Here are copies of the intermediate temp files that are deleted right away during the process.

I loaded the RAW file into an audio editor with the following settings and it sounded fine.

22050 Hz 16-bit Mono Big Endian Signed

It looks like sox is doing it's job exactly as the parameters say. It sounds fine. Below, David suggested that I rewrite this in perl or use ffmpeg instead for reliability and flexibility. In this case with this example, rather than rewrite everything (I have to find the ffmpeg parameters), I'd like just to get my logic working here in this example without a rewrite starting with the RAW file. I'm just interested in grabbing the samples from memory with the correct values.

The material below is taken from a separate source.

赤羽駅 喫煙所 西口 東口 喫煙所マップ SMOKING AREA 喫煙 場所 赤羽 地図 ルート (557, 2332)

Perhaps the experts would use more efficient and technically complex means to produce 4K Video Kaleidoscopes and to analyze raw audio from MP3s. In any case, I have the raw audio in memory from the raw file. That's the majority of the work right there. Fixing about 4 lines of sample-reading code should get this working correctly, if NOT optimized for performance. Everything worked as designed when I was analyzing 8-bit RAW audio, but the switch to 16-bit has left me confused.

As you can see, all the TIMING and LENGTH values are CORRECT but all the VOLUME values are wrong as of when I submitted this question.

I realize that this is a super simple application but for the life of me I seem to have no luck finding my own solution.

Thank you.